EXERCISE DIRECTIONS: Reproduce the entries below exactly, but only from the line containing "Open the 培养" to the line containing "123x108 pixels.", inclusive.

DATA FOR REVIEW:
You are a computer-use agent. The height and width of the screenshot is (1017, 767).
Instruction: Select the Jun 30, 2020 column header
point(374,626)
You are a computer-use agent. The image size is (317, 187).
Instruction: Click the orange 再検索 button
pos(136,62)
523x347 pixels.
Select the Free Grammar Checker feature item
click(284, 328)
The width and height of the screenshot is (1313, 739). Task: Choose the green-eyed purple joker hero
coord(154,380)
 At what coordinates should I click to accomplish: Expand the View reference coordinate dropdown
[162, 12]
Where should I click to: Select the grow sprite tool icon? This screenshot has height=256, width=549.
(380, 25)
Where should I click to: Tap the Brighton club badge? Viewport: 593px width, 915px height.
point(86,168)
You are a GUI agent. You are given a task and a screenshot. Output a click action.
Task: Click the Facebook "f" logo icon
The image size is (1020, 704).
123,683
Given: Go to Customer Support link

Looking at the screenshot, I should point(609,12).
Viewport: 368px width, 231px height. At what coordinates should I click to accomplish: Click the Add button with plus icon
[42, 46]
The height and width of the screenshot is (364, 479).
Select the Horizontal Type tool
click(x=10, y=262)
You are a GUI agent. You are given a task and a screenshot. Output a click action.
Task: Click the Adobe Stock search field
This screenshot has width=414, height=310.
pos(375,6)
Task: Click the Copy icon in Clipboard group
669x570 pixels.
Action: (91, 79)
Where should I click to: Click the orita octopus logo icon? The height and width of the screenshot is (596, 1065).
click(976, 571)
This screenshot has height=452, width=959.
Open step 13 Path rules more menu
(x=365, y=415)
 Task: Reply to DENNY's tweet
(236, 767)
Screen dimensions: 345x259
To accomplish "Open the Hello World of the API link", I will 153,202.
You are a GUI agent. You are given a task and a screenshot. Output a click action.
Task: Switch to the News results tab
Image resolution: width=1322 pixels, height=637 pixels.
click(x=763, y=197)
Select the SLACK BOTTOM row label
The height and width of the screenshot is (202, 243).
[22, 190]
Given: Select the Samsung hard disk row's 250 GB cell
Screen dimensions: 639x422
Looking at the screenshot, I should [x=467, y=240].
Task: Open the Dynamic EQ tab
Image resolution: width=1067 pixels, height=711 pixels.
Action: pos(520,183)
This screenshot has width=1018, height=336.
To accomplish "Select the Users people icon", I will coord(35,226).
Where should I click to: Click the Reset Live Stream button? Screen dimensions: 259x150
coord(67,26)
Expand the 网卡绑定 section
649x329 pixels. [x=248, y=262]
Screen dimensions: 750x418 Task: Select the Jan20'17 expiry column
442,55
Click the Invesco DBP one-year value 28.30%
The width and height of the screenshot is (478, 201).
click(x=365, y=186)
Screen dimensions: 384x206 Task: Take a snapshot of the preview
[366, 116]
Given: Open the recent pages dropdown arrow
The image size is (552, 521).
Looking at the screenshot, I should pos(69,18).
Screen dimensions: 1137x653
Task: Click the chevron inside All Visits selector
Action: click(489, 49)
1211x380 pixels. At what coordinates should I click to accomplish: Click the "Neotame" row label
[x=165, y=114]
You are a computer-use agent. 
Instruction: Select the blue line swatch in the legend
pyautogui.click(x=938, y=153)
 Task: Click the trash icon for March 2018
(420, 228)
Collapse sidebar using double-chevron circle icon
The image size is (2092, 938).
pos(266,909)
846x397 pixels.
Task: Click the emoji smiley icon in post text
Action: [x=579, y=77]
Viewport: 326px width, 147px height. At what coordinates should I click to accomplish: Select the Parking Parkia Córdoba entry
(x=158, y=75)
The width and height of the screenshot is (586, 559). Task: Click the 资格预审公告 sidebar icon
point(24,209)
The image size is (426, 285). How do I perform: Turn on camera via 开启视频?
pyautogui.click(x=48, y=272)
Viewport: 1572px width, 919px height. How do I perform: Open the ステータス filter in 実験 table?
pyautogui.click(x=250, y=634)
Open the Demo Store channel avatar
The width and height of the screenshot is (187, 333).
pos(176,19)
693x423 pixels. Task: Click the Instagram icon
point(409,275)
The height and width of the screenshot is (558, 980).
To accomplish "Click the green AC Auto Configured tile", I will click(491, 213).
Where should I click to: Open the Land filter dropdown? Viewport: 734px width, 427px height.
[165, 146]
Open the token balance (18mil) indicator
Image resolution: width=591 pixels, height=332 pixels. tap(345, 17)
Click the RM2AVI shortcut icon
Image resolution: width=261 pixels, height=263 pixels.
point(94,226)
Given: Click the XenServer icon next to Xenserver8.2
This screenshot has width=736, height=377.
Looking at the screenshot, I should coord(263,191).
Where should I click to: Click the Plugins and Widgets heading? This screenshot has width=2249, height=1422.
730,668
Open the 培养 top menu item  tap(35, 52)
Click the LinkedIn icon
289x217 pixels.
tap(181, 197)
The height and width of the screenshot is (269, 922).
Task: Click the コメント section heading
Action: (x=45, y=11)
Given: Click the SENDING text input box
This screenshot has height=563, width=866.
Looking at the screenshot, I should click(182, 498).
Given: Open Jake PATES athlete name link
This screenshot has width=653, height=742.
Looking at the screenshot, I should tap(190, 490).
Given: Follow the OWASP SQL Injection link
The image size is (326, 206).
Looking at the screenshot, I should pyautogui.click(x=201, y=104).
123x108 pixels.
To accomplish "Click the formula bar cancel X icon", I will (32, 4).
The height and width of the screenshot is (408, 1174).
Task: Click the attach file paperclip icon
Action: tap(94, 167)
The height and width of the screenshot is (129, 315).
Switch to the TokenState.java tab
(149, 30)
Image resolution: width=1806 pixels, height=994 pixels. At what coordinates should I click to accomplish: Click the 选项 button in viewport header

RESPONSE BOX:
Open the 培养 top menu item  tap(35, 52)
Click the LinkedIn icon
289x217 pixels.
tap(181, 197)
The height and width of the screenshot is (269, 922).
Task: Click the コメント section heading
Action: (x=45, y=11)
Given: Click the SENDING text input box
This screenshot has height=563, width=866.
Looking at the screenshot, I should click(182, 498).
Given: Open Jake PATES athlete name link
This screenshot has width=653, height=742.
Looking at the screenshot, I should tap(190, 490).
Given: Follow the OWASP SQL Injection link
The image size is (326, 206).
Looking at the screenshot, I should pyautogui.click(x=201, y=104).
123x108 pixels.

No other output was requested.